Surgeons question whether the benefits of premium knee implants outweigh the extra costs
Premium knee implants, such as mobile-bearing and high-flexion knees, were created to address specific patient needs and provide the function that today’s younger, more active patient desires. But whether these premium implants provide greater longevity than their standard lower-cost counterparts remains to be seen in the literature.
With many of these premium implants being on the market for as few as 5 years, some surgeons note that the necessary long-term data on these designs are not yet available.
“The concept of a premium knee is to improve the longevity of total knees and to improve the function,” Michael Kelly, MD, chairman of orthopedic surgery at Hackensack University Medical Center in Hackensack, N.J., told Orthopedics Today. “Surgeons like the versatility . . . The more premium knee sometimes offers more sizes [and] more adaptability to a given knee.”

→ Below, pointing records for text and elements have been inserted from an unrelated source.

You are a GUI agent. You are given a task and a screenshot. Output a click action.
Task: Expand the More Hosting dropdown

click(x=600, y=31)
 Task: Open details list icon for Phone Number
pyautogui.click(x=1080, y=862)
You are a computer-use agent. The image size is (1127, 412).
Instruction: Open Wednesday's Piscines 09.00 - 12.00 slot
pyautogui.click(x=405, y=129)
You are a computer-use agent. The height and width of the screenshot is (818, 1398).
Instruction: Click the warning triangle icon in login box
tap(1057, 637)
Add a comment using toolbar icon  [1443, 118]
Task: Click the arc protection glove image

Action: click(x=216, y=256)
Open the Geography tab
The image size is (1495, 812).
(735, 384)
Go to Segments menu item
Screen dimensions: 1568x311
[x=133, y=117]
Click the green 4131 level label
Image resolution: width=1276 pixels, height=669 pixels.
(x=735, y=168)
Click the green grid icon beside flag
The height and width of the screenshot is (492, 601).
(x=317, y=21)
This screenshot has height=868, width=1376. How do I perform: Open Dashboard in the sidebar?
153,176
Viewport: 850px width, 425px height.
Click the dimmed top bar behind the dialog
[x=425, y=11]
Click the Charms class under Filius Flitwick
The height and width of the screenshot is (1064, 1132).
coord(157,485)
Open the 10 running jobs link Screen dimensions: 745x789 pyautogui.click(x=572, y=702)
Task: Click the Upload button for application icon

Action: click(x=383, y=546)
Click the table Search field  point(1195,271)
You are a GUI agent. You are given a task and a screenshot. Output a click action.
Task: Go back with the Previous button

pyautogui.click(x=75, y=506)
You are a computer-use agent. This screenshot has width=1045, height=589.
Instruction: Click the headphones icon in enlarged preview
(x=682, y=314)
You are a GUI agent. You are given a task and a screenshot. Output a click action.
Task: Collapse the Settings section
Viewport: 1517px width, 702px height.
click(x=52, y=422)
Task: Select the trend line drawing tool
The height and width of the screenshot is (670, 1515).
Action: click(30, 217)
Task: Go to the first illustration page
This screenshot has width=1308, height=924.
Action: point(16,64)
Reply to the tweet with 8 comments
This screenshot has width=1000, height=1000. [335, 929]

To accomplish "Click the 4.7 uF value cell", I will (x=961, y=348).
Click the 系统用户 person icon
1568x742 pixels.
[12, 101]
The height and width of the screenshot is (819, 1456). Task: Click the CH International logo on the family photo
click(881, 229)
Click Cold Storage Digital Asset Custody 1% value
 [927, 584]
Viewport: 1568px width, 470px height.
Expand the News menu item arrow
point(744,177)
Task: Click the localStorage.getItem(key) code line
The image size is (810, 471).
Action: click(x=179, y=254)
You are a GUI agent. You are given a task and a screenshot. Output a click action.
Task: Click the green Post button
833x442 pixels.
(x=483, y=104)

“Premium implants offer the surgeon increased flexibility to deal with challenges that are unique perhaps to the particular patient that he or she may be dealing with,” Adolph Lombardi Jr., MD, FACS, of Mount Carmel New Albany Surgical Hospital in New Albany, Ohio, told Orthopedics Today. “All technology unfortunately comes with a price, but we feel that there are often times when we need some of the enhancements that have been generated by these types of implants.”
Image: Hackensack University Medical Center/Steve Hockstein
However, “the fact remains that it is difficult to make a decision based on science where there is no science,” A. Seth Greenwald, DPhil (Oxon), director of Orthopaedic Research Laboratories in Cleveland and Orthopedics Today Editorial Board member, said.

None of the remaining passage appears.